Retype, with no pictures, each line from the one that holds "Refund & Return Policy (33, 2492)" through the last line of the entries below, both included.

• [Saved data entries]
- - -

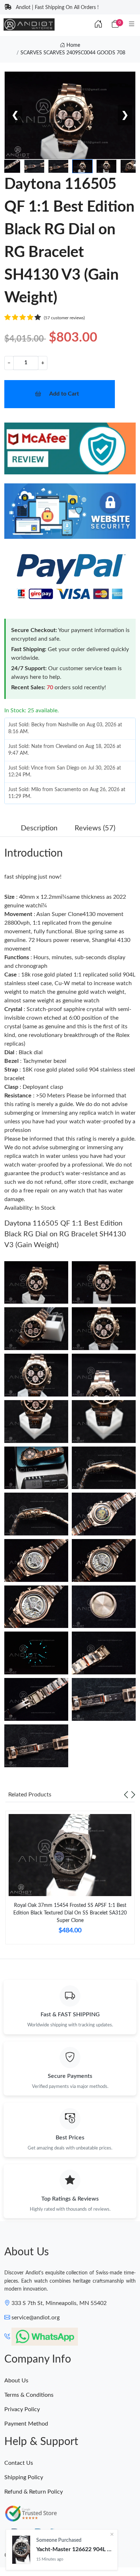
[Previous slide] (126, 1794)
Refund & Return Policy (33, 2492)
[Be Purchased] (21, 2549)
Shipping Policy (23, 2477)
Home (72, 45)
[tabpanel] (70, 1880)
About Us (16, 2380)
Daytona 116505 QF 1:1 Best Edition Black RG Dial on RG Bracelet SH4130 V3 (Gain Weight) (65, 1234)
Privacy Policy (22, 2409)
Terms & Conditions (28, 2395)
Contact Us (18, 2463)
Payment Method (26, 2424)
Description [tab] (39, 828)
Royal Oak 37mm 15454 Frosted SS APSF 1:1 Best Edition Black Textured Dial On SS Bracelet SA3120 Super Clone (70, 1913)
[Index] (98, 24)
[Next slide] (133, 1794)
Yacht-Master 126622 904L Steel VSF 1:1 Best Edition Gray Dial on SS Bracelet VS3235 (74, 2549)
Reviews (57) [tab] (95, 828)
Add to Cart (64, 394)
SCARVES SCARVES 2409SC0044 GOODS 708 (72, 52)
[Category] (132, 24)
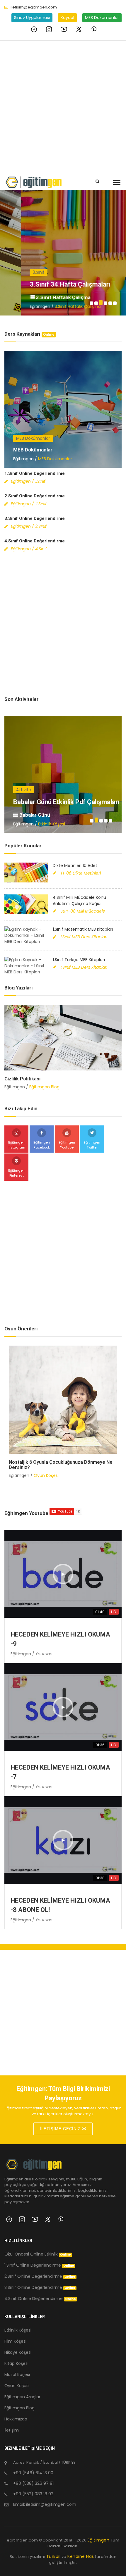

- - -

• [Answer for the task]
Refund & Return Policy (33, 2492)
[Be Purchased] (21, 2549)
Shipping Policy (23, 2477)
Home (72, 45)
[tabpanel] (70, 1880)
About Us (16, 2380)
Daytona 116505 QF 1:1 Best Edition Black RG Dial on RG Bracelet SH4130 V3 (Gain Weight) (65, 1234)
Privacy Policy (22, 2409)
Terms & Conditions (28, 2395)
Contact Us (18, 2463)
Payment Method (26, 2424)
Description [tab] (39, 828)
Royal Oak 37mm 15454 Frosted SS APSF 1:1 Best Edition Black Textured Dial On SS Bracelet SA3120 Super Clone (70, 1913)
[Index] (98, 24)
[Next slide] (133, 1794)
Yacht-Master 126622 904L Steel VSF 1:1 Best Edition Gray Dial on SS Bracelet VS3235 (74, 2549)
Reviews (57) [tab] (95, 828)
Add to Cart (64, 394)
SCARVES SCARVES 2409SC0044 GOODS 708 (72, 52)
[Category] (132, 24)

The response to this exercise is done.